Re: [PATCH v2 0/6] Implement split core for POWER8

2014-05-23 Thread Michael Neuling
On Fri, 2014-05-23 at 11:53 +0200, Alexander Graf wrote:
> On 23.05.14 10:15, Michael Neuling wrote:
> > This patch series implements split core mode on POWER8.  This enables up to 
> > 4
> > subcores per core which can each independently run guests (per guest SPRs 
> > like
> > SDR1, LPIDR etc are replicated per subcore).  Lots more documentation on 
> > this
> > feature in the code and commit messages.
> >
> > Most of this code is in the powernv platform but there's a couple of KVM
> > specific patches too.
> >
> > Patch series authored by mpe and me with a few bug fixes from others.
> >
> > v2:
> >There are some minor updates based on comments and I've added the Acks by
> >Paulus and Alex for the KVM code.
> 
> I don't see changelogs inside the individual patches.

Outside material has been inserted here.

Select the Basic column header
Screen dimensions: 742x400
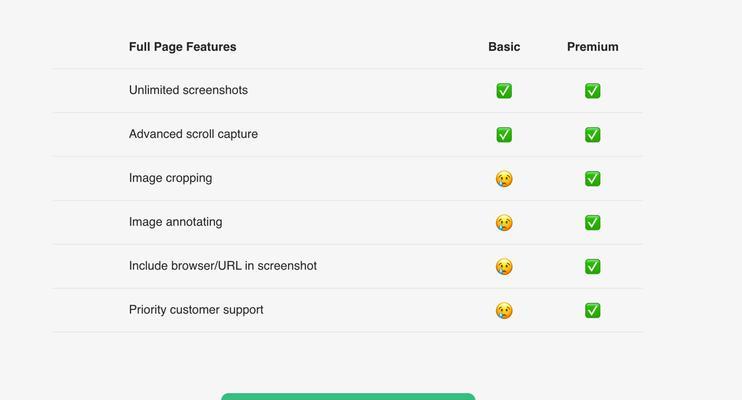pyautogui.click(x=504, y=47)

Please make sure 
> to always mention what changed from one version to the next in a 
> particular patch, so that I have the chance to check whether that change 
> was good :).

Sure, that was a bit sloppy

Only the last patch was the only one that changed.  I changed the sysfs
file from 600 permissions to 644 so that users can read it more easily
as requested by Joel.

The other change was to fix the possibility of a race when coming out of
nap and checking if we need to split.  This fix was form paulus' (worked
offline).

> Also, is there any performance penalty associated with split core mode? 
> If not, could we just always default to split-by-4 on POWER8 bare metal?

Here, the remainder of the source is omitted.